This morning I cleaned human poop out of my kitchen pantry and that's not even the worst part of the day.

We are working really hard at finally getting Benny potty trained. It still seems like failure most of the time. I really think he would do fine if his mother was more competent. I get busy and forget or I miss signs until it's too late and we have accident after accident.

This morning after breakfast, I let him play for a mere three minutes and then had him sit on the potty. He said he didn't want to try and wiggled off. So I set the oven timer for 5 minutes, which turned out to be one minute too long.

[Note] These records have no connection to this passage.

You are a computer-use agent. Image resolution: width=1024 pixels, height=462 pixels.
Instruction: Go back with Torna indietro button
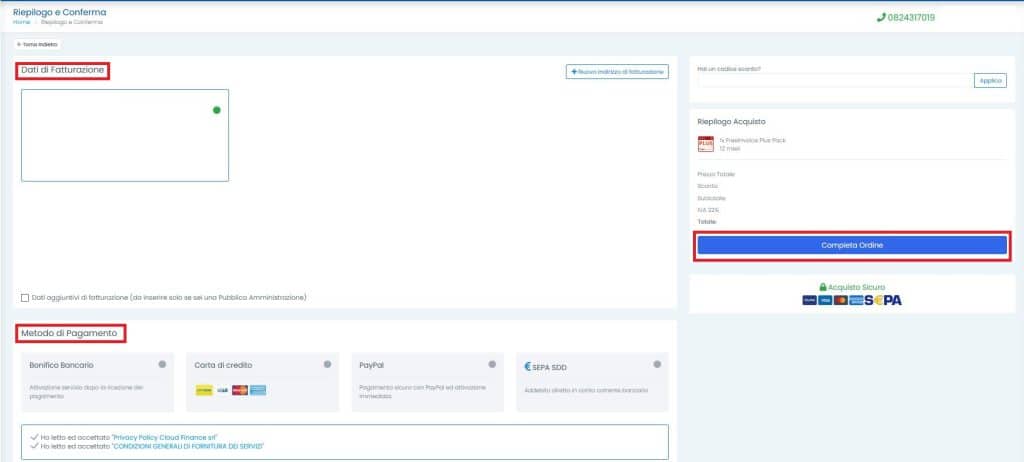[38, 45]
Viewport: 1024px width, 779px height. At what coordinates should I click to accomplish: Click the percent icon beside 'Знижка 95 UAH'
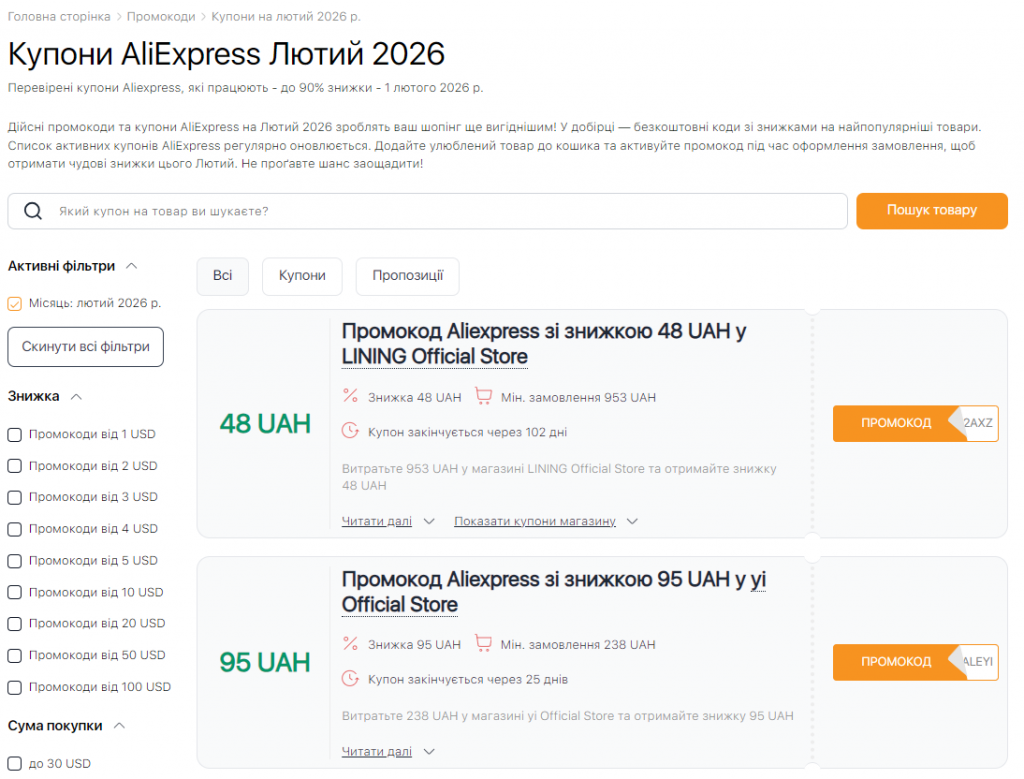pyautogui.click(x=351, y=644)
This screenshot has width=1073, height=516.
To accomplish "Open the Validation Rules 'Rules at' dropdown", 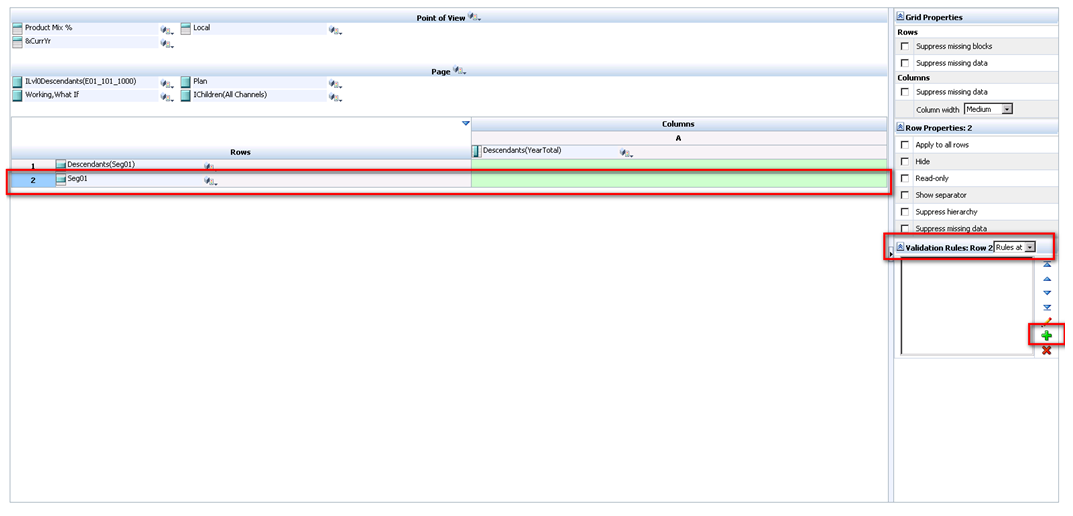I will [x=1029, y=247].
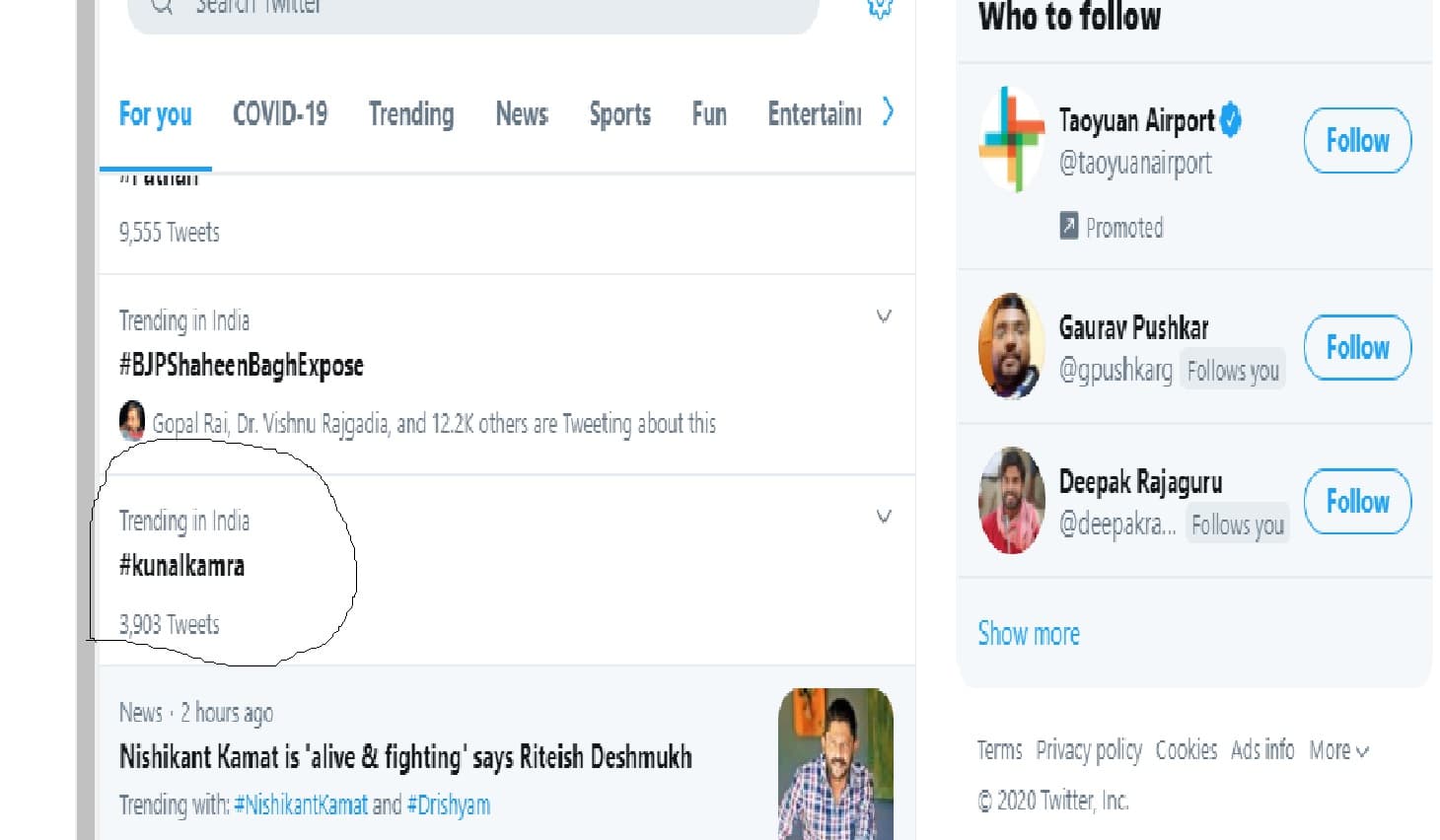
Task: Follow Taoyuan Airport
Action: tap(1357, 141)
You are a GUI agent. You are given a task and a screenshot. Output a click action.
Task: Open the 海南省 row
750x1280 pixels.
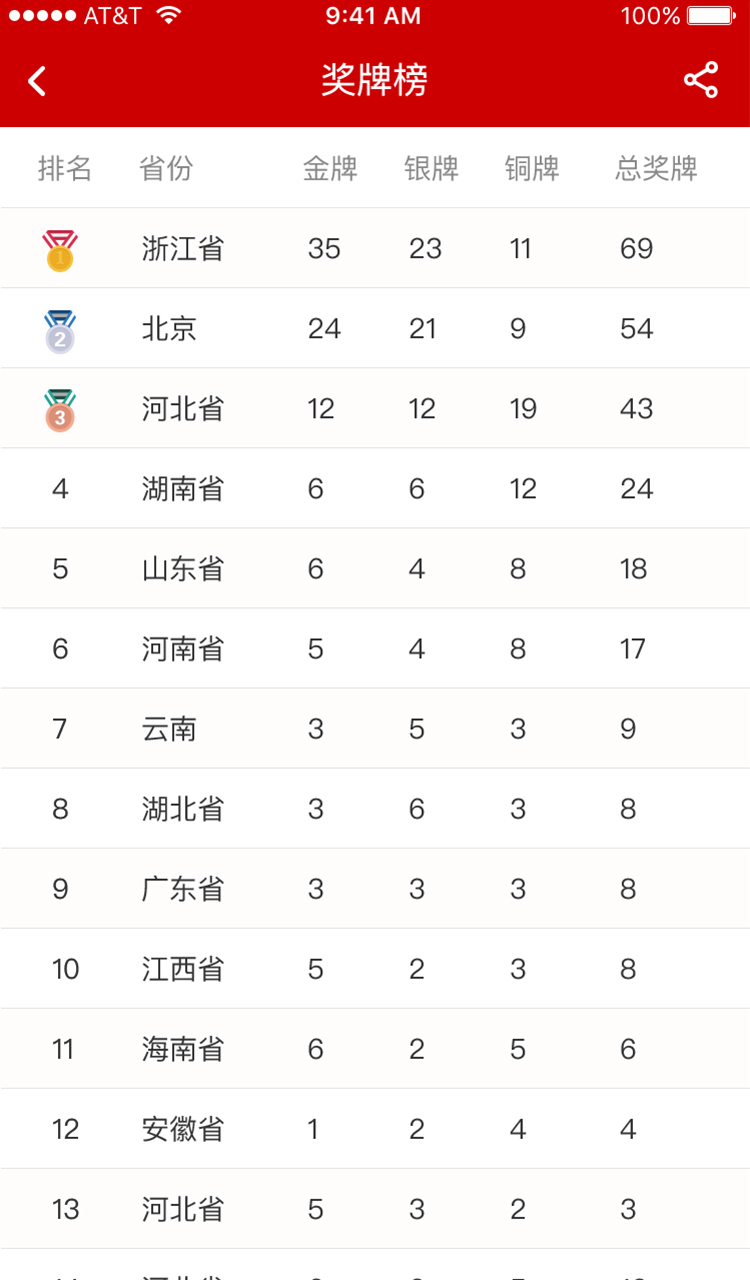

He was running around, peering in the pantry - I'm not sure why because as I said before, we just finished breakfast - when he yelled, "Bean go pee pee!"

"Ok, hold still, I'll come clean you up. Oh, you pooped too. That's ok, we'll try again."

Ben is upset. He's flailing and crying so I'm trying to be loving, encouraging, what the books say you're supposed to do. But like I said, he's very upset. So as I slide his Buzz Lightyear undies down his legs, he begins scissor kicking wildly flinging poop into my kitchen pantry. The you-know-what literally hit a fan.

Grrr! You essentially threw poop on our food. Thankfully it was just a box of Corn Chex that nobody likes and Brandy's dog food tin, but for crying out loud. Get a hold of yourself and do not fling poo. Never. Ever. Under any circumstance will it ever be ok to throw poop. And especially not where we keep our food!

Why is this so hard? Is it this hard for everyone? I feel like I either want to cover most of my house in tarps or keep Ben outside. I truly wish my mom was here, she could potty train a puppy in under a week. She would have had this all wrapped up by now.

As everything is cleaned up and I'm calming down, I make my signature mistake and say, "That is seriously nasty. I can't imagine anything more disgusting than poop in your pantry."

In literature this is called foreshadowing - the author gives hints about what's to come. I'm not sure why I compulsively doom my life with this little trick, but I always do.

I take the kids downstairs to play outside and find something even more horrendous - the small and large intestines of what I guess is a bunny. My only clue is the large patches of fur blowing in the breeze. Gary, the ruthless assassin, has stuck again... and now he's eating his prey.

Ben opens the door for Brandy and she starts sniffing it. We have to dispose of this quickly!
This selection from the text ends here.